(ACTIVITY): Repeat exactly the line containing "Борисовка, 14 (891, 1288)" and every line after it in the entries, and nothing besides.

═════ SUPPLIED DATA ═════

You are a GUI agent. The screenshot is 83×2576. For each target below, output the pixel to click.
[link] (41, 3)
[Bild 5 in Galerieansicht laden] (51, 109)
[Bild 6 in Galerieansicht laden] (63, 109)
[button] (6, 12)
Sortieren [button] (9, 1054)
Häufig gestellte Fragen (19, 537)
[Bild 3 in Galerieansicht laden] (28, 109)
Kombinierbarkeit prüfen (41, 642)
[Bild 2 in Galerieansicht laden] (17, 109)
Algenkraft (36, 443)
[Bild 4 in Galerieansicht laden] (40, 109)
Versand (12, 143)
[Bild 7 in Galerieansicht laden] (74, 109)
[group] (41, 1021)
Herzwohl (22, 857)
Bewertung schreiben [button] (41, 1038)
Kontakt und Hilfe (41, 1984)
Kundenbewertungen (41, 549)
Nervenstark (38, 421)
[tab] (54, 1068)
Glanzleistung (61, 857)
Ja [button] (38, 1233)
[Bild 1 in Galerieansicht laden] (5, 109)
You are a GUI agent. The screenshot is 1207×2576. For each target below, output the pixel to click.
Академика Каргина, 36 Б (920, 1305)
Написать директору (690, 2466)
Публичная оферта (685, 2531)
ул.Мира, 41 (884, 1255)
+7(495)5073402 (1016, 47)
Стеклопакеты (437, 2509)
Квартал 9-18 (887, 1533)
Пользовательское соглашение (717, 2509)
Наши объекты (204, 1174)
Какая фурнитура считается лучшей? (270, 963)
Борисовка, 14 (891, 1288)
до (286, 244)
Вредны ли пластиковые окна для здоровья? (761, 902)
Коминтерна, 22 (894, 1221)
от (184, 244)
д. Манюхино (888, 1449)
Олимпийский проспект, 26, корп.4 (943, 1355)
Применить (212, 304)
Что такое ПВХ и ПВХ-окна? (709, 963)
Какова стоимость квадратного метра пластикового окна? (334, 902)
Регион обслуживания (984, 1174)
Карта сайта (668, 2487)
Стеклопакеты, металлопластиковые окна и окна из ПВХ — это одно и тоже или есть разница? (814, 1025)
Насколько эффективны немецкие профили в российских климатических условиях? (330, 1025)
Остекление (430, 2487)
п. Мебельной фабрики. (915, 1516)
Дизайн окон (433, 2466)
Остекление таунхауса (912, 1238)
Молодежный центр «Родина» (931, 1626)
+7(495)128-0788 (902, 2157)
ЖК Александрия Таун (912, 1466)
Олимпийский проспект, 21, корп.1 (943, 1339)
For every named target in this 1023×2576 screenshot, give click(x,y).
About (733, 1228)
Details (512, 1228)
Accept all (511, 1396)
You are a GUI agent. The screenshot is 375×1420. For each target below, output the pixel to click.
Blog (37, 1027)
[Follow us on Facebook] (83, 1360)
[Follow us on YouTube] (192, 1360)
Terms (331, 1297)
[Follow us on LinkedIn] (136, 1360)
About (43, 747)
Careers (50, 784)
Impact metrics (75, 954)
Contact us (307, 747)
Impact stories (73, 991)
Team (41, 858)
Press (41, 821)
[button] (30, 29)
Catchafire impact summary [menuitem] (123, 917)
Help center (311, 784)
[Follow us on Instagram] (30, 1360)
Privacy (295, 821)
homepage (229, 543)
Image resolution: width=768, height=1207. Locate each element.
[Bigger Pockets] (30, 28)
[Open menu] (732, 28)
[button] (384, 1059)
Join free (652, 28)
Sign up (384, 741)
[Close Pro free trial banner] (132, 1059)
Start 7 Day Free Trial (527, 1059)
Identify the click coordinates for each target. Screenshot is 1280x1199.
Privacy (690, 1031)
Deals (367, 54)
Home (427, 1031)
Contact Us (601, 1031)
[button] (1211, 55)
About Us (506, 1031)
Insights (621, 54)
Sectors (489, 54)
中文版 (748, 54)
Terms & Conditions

═════

(COMPLETED TASK):
Борисовка, 14 (891, 1288)
до (286, 244)
Вредны ли пластиковые окна для здоровья? (761, 902)
Коминтерна, 22 (894, 1221)
от (184, 244)
д. Манюхино (888, 1449)
Олимпийский проспект, 26, корп.4 (943, 1355)
Применить (212, 304)
Что такое ПВХ и ПВХ-окна? (709, 963)
Какова стоимость квадратного метра пластикового окна? (334, 902)
Регион обслуживания (984, 1174)
Карта сайта (668, 2487)
Стеклопакеты, металлопластиковые окна и окна из ПВХ — это одно и тоже или есть разница? (814, 1025)
Насколько эффективны немецкие профили в российских климатических условиях? (330, 1025)
Остекление (430, 2487)
п. Мебельной фабрики. (915, 1516)
Дизайн окон (433, 2466)
Остекление таунхауса (912, 1238)
Молодежный центр «Родина» (931, 1626)
+7(495)128-0788 (902, 2157)
ЖК Александрия Таун (912, 1466)
Олимпийский проспект, 21, корп.1 (943, 1339)
For every named target in this 1023×2576 screenshot, give click(x,y).
About (733, 1228)
Details (512, 1228)
Accept all (511, 1396)
You are a GUI agent. The screenshot is 375×1420. For each target below, output the pixel to click.
Blog (37, 1027)
[Follow us on Facebook] (83, 1360)
[Follow us on YouTube] (192, 1360)
Terms (331, 1297)
[Follow us on LinkedIn] (136, 1360)
About (43, 747)
Careers (50, 784)
Impact metrics (75, 954)
Contact us (307, 747)
Impact stories (73, 991)
Team (41, 858)
Press (41, 821)
[button] (30, 29)
Catchafire impact summary [menuitem] (123, 917)
Help center (311, 784)
[Follow us on Instagram] (30, 1360)
Privacy (295, 821)
homepage (229, 543)
Image resolution: width=768, height=1207. Locate each element.
[Bigger Pockets] (30, 28)
[Open menu] (732, 28)
[button] (384, 1059)
Join free (652, 28)
Sign up (384, 741)
[Close Pro free trial banner] (132, 1059)
Start 7 Day Free Trial (527, 1059)
Identify the click coordinates for each target. Screenshot is 1280x1199.
Privacy (690, 1031)
Deals (367, 54)
Home (427, 1031)
Contact Us (601, 1031)
[button] (1211, 55)
About Us (506, 1031)
Insights (621, 54)
Sectors (489, 54)
中文版 (748, 54)
Terms & Conditions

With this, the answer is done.